Up and Down, by Peter Whitfield

Reviewed by Kathryn Duncan

Up and Down is the second in a series of books based on Zen Tales. There are nine characters in the series each representing a human characteristic such as love, fearlessness or anger.

This story is about inspiration. Monkey is bored and when he finds that he cannot occupy himself, he focuses his attention on wanting to destroy Shri Shelley’s home. Shri Shelley, as the teacher in this story, helps Monkey occupy his time by giving him meaningless tasks to perform. When he becomes tired from the repetition of a task, Monkey soon realises that he has wasted his day, rather than doing the things he enjoys.
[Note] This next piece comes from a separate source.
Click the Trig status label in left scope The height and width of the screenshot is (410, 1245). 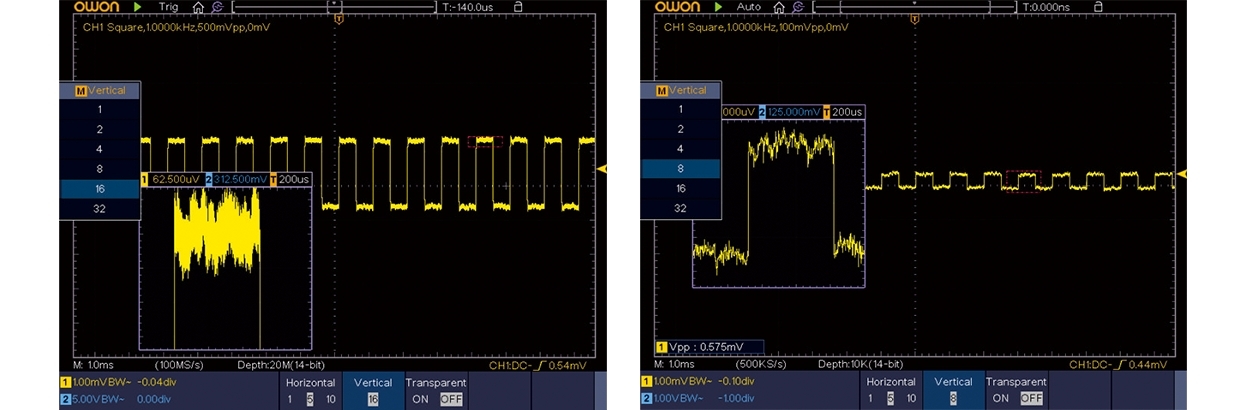pos(168,7)
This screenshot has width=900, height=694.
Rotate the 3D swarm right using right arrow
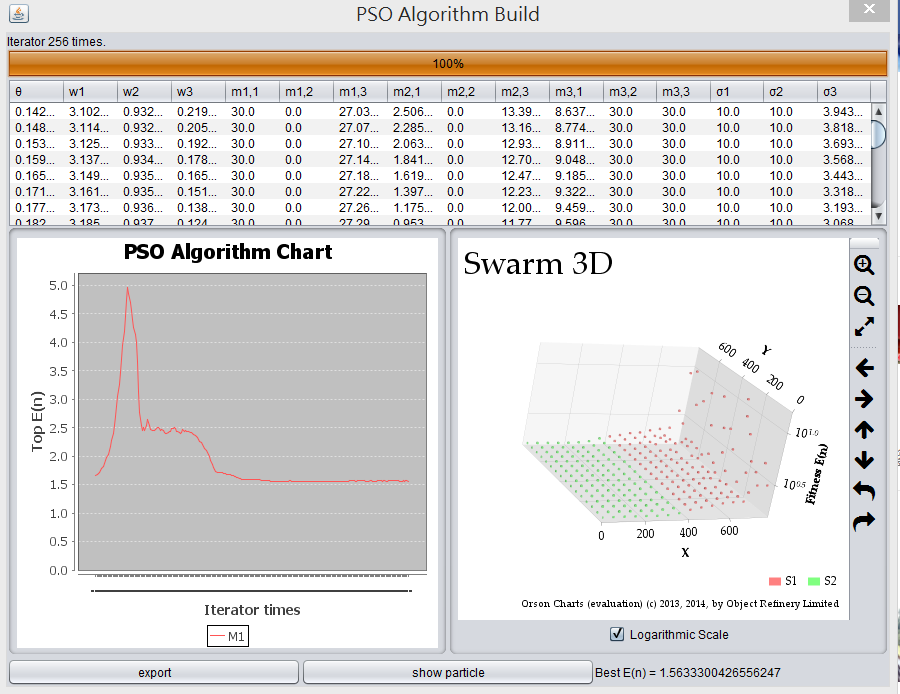pos(863,398)
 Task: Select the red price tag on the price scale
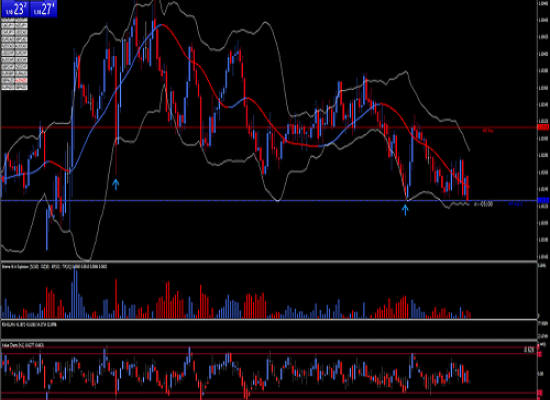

The major difference between Up and Down and the first book in the series, Bruno Dreams of Ice Cream is the number of characters in the story. This time there are only two of the nine characters and this makes the story much easier to follow. The message seems clearer and the story is easier to read than the first.

Once again, Nancy Bevington’s illustrations provide a delightful visual accompaniment to Peter Whitford’s text. They are clear and colourful and whilst the first book had an earthy feel about it, Up and Down focuses on green. There is an abundance of it from the colour on the text pages to the landscape that dominates many of the pictures. The illustrator has contrasted the green with brown and blue allowing the characters to become the focal point of the pages.

As with the first book, Up and Down has a message told within a story that children will enjoy. Unlike Bruno Dreams of Ice Cream, this story would be suitable for children aged five and over. Younger children will still get some enjoyment from the pictures.

The original Zen Tale is included at the end of the story.